Uma aeronave, três veículos, imóveis e ativos financeiros foram alvos de medidas judiciais, nesta sexta-feira (24), durante a segunda fase da Operação Safra Desviada, que investiga um suposto esquema responsável por causar prejuízos estimados em R$ 28,7 milhões a produtores rurais e empresas do agronegócio de Mato Grosso.
Ao todo, são cumpridos dez mandados de busca e apreensão em Lucas do Rio Verde, Nova Ubiratã, Sinop e Tapurah, em Mato Grosso, além de Presidente Prudente e Álvares Machado, no interior de São Paulo.
As decisões também determinaram a quebra dos sigilos bancário e fiscal de dez pessoas físicas e jurídicas, o bloqueio de valores em contas e a indisponibilidade de propriedades pertencentes aos investigados.
Segundo o Grupo de Atuação Especial Contra o Crime Organizado (Gaeco), os suspeitos teriam utilizado empresas e mecanismos financeiros para obter vantagens ilícitas em operações ligadas ao setor algodoeiro.
A estrutura montada pelo grupo teria provocado prejuízos a produtores e companhias do segmento.

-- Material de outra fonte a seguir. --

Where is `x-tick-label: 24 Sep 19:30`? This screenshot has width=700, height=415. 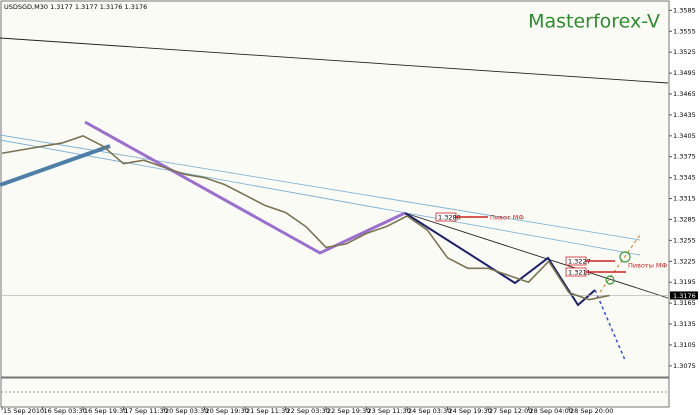 x-tick-label: 24 Sep 19:30 is located at coordinates (470, 411).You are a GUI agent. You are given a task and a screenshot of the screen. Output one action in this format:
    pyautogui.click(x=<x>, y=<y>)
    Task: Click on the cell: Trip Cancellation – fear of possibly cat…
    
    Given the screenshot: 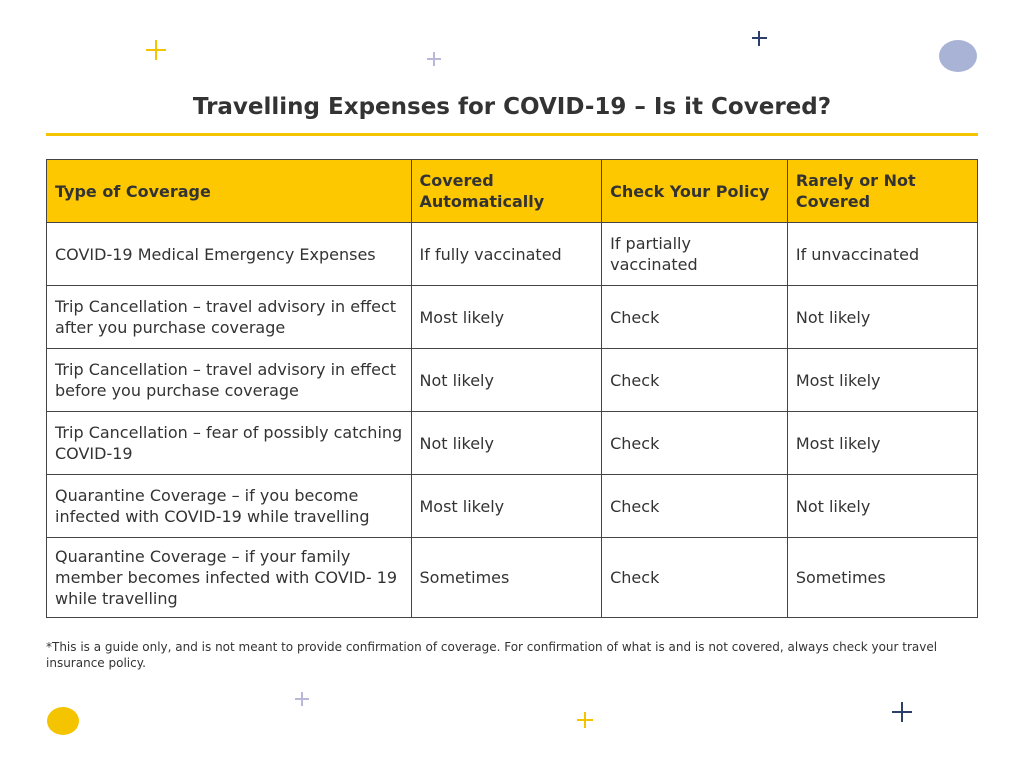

Os investigados ainda são suspeitos de adotar estratégias para dificultar o avanço das apurações.
A operação conta com o apoio de unidades da Polícia Militar de Mato Grosso e de São Paulo. No território mato-grossense, participam equipes dos 11º, 12º e 13º batalhões, das Forças Táticas de Sinop, Sorriso e Nova Mutum e do 1º Pelotão de Tapurah.
Em São Paulo, as ordens judiciais são cumpridas com o suporte do 8º Batalhão de Ações Especiais de Polícia (Baep).
O Gaeco é uma força-tarefa permanente coordenada pelo Ministério Público de Mato Grosso e formada por integrantes das polícias Civil, Militar e Penal, além do Sistema Socioeducativo.